* **Task prompt**
Echo the lines from the one containing "Viewport: 882px width, 367px height." through the one containing "Image resolution: width=760", with both of those lines included, and omit the pictures.

* **Supplied records**
================
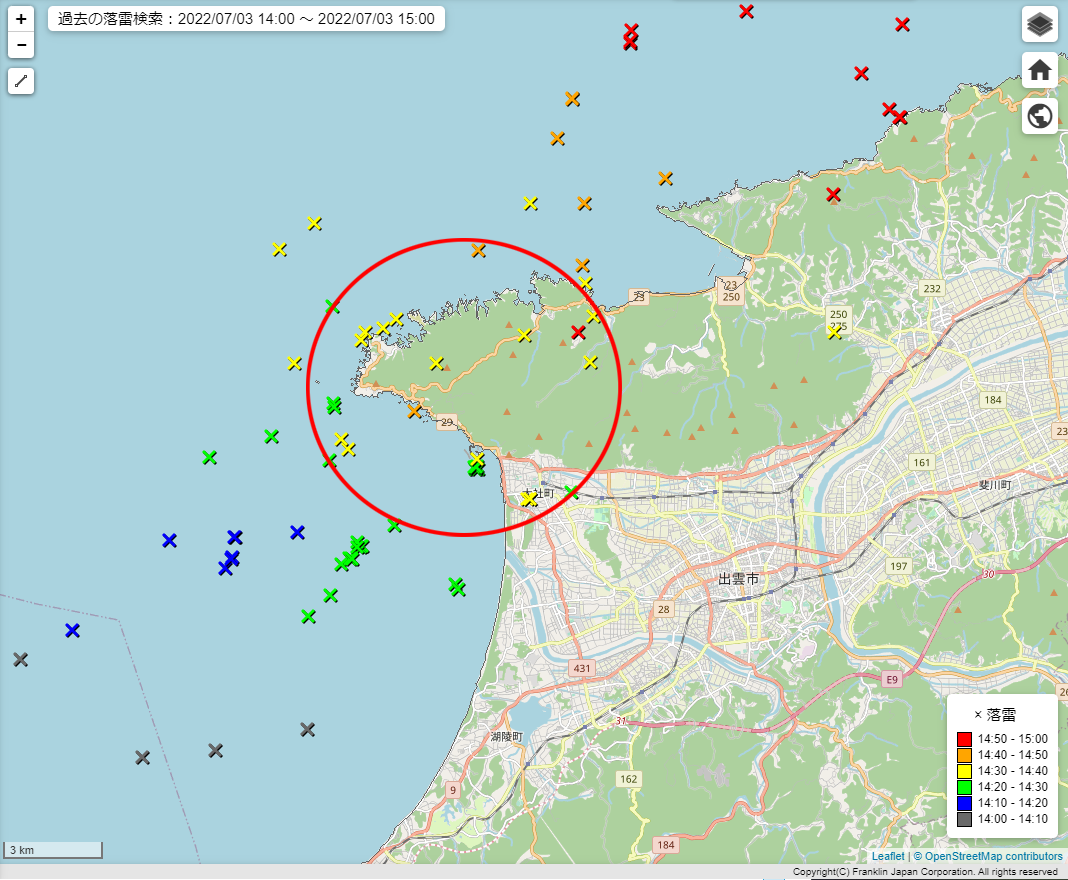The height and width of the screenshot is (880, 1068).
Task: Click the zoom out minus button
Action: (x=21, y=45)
================
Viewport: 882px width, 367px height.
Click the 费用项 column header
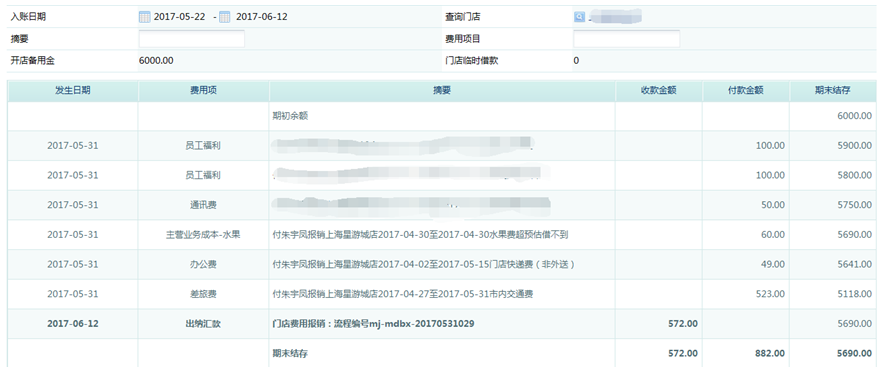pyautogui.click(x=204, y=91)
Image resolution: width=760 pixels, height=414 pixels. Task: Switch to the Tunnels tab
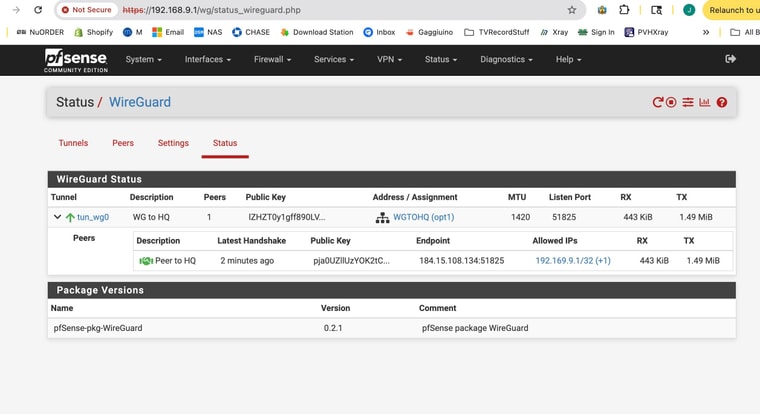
================
* **Reply**
Viewport: 882px width, 367px height.
Click the 费用项 column header
pyautogui.click(x=204, y=91)
Image resolution: width=760 pixels, height=414 pixels. Task: Switch to the Tunnels tab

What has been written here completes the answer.